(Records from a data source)

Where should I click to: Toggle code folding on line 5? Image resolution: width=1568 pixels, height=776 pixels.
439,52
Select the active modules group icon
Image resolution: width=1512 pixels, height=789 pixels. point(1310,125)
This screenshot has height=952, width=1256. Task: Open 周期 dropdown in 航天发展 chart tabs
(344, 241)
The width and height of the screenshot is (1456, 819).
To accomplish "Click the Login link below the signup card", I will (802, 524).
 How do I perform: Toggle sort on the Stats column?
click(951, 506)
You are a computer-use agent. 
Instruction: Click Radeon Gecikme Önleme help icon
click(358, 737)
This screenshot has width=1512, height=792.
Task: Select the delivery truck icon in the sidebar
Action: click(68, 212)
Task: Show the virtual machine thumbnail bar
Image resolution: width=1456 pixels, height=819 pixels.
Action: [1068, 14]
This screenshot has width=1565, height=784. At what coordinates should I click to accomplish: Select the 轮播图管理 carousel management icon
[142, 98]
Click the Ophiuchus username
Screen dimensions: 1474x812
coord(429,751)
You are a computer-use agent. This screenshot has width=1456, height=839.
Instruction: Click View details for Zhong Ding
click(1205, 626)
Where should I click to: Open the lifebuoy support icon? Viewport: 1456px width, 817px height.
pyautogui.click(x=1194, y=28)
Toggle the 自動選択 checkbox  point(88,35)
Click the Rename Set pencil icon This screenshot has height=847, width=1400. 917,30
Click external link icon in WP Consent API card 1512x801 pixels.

GOAL OF THE EXERCISE - Copy the lines above exactly, beginning at the line containing "Where should I click to: Open" and stopping at the last line.

SOLUTION BELOW -
Where should I click to: Open the lifebuoy support icon? Viewport: 1456px width, 817px height.
pyautogui.click(x=1194, y=28)
Toggle the 自動選択 checkbox  point(88,35)
Click the Rename Set pencil icon This screenshot has height=847, width=1400. 917,30
Click external link icon in WP Consent API card 1512x801 pixels.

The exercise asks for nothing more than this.